Weiter geht’s am nächsten Tag nah Tissamaharama, wo wir eine Safari in den Yala West Nationalpark unternehmen. Hier sehen wir wilde Elefanten, Wasserbüffel, Wildschweine, diverse Vögel, Krokodile und Leguane. Der unangefochtene Star des Naturschutzgebietes, der Leopard, bleibt uns an diesem Tag leider verborgen. Wir heizen von morgens um 5:00 bis abends um 19:00 Uhr durch den Nationalpark, ohne die gepunkteten Großkatzen zu sichten. Dafür sind die Szenen zwischen den Elefanten sehr berührend, die wir aus maximal 10 Meter Entfernung sehen: Eine Mutter mit zwei Kleinen (eines etwa 2-3 Jahre alt, das andere wenige Monate alt), die miteinander spielen und das Kleinste vor den Krokodilen schützen, zwei männliche Elefanten, die genüsslich baden und miteinander kommunizieren… Es sind tolle Bilder.
Die Landschaft hier erinnert viel mehr an Afrika, als an Asien und so kommen wir zu dem Schluss, dass die ganze Welt in Sri Lanka zu finden ist: das britsch-regnerisch-kalte Hochland, Steppe im Südosten, Tropen im Südwesten – und all das auf einer Fläche so groß wie Bayern.

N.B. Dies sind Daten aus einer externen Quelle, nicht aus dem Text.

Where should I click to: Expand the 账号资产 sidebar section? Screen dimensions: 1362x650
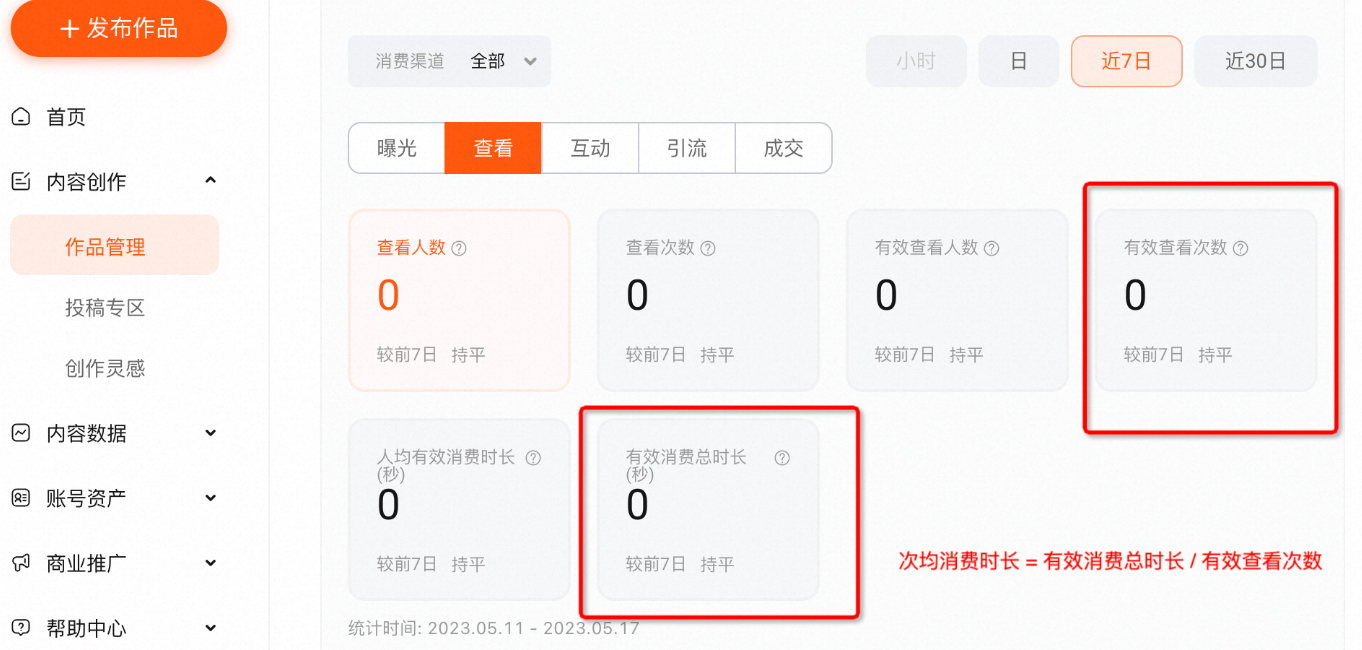(x=210, y=498)
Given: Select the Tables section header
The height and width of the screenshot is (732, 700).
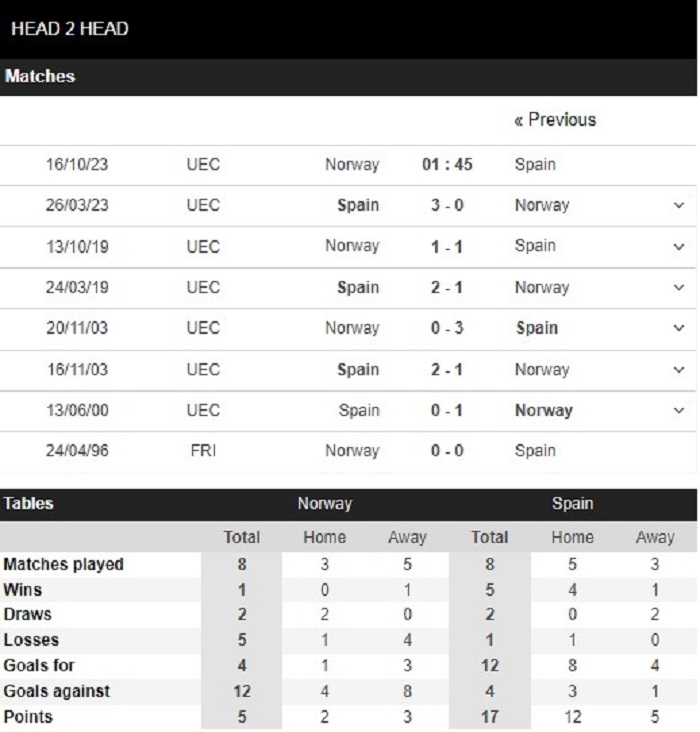Looking at the screenshot, I should [29, 504].
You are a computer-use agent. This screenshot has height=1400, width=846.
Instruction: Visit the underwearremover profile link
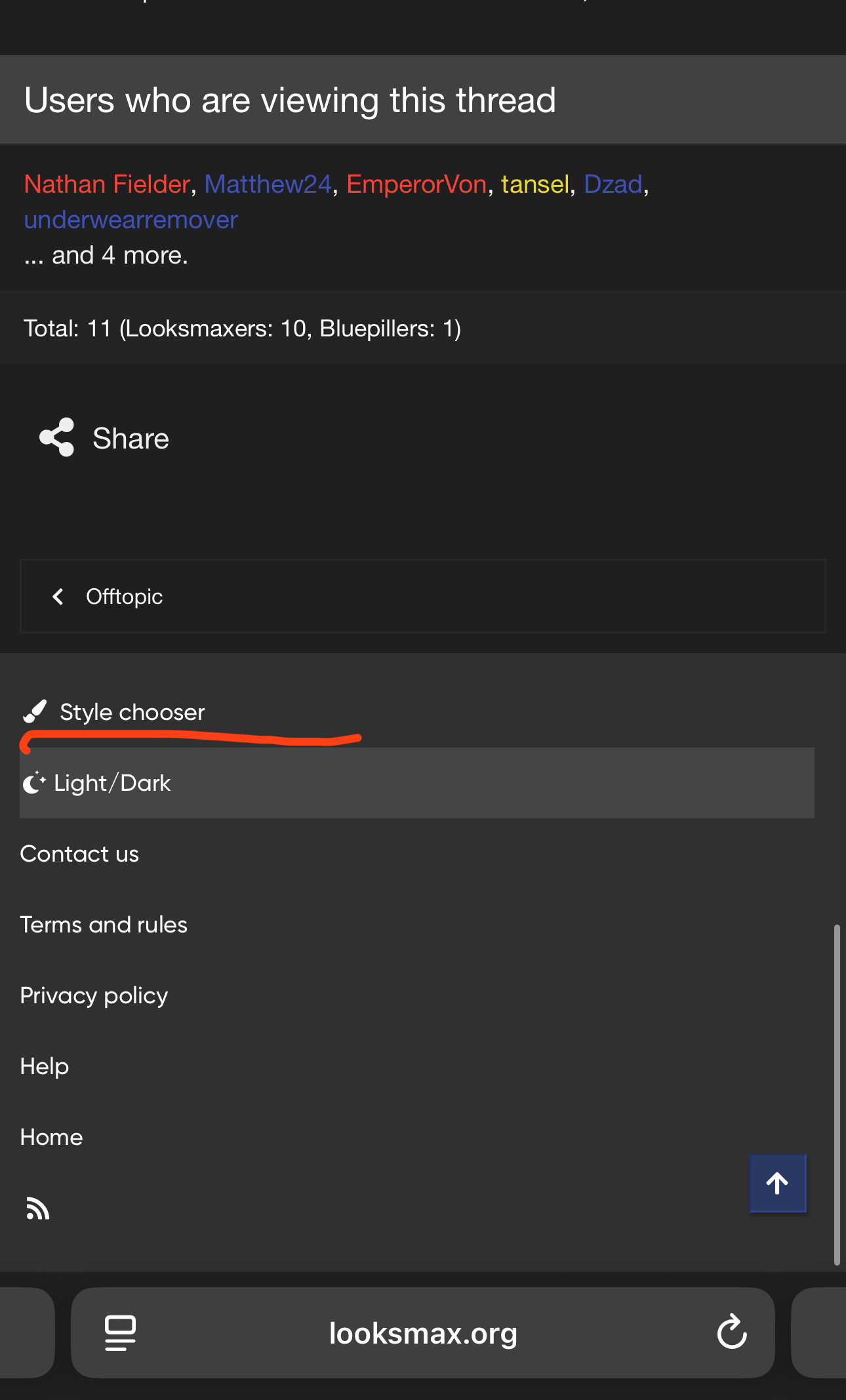click(x=131, y=220)
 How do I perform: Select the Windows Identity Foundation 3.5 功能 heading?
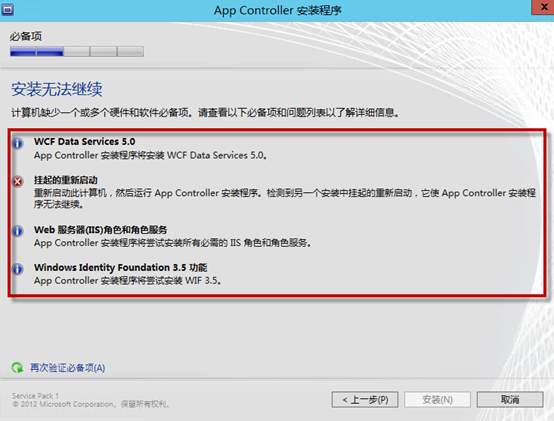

Von Tissamaharama (Unterkunft: Reginas, 1.500,- Rupien/ Nacht mit eigenem Bad) machen wir uns auf nach Aurugam Bay im Osten der Insel. Luftlinie wären es wohl nur 60 km, aber zwischen Tissa und Arugam liegt der komplette Yala Nationalpark, den wir umfahren müssen. Das dauert mit dem Bus und mehrfachem Umsteigen etwa 5 Stunden. Die Verbindungen sind trotz Feiertag ziemlich nahtlos und stressfrei.
In Arugam Bay wollen wir hauptsächlich surfen, es ist ja schließlich DER Surferort schlechthin um diese Jahreszeit hier auf der Insel.
Außerdem freuen wir uns auf eine fast mückenfreie Zone. In Sri Lanka sind die Mücken gnadenlos und lassen sich weder durch Anti-Mücken-Spiralen noch durch lange Kleidung vom Stechen abhalten. Das hat in Kombination mit starkem Mückenspray bisher auf der Reise immer geholfen, aber in Sri Lanka ist das nicht so einfach. Außer – warum auch immer – in Arugam Bay, hier gibt’s einfach nicht soviele Stechbiester.

Auf unser Reise werden wir übrigens stets von Beethoven begleitet: „Für Elise“ schallt uns aus jedem Bäckereifahrzeug in ohrenbetäubender Lautstärke als Flötenversion entgegen. Wenn Beethoven das gewusst hätte, hätte er „Für Elise“ wohl nie geschrieben.
Wir vermuten, dass die Rechtefrage bei der Verwendung der Musik genauso unter den Tisch gefallen ist, wie die bei der Verwendung von Fotos von Hollywoodsternchen, mit der hiesige Fotostudios gern für sich werben…

Wir wissen noch nicht, wie lange wir in Sri Lanka bleiben, wir haben noch keinen Weiterflug. Es ist schön hier, also wird der nächste Bericht bestimmt auch von dieser faszinierenden Insel stammen.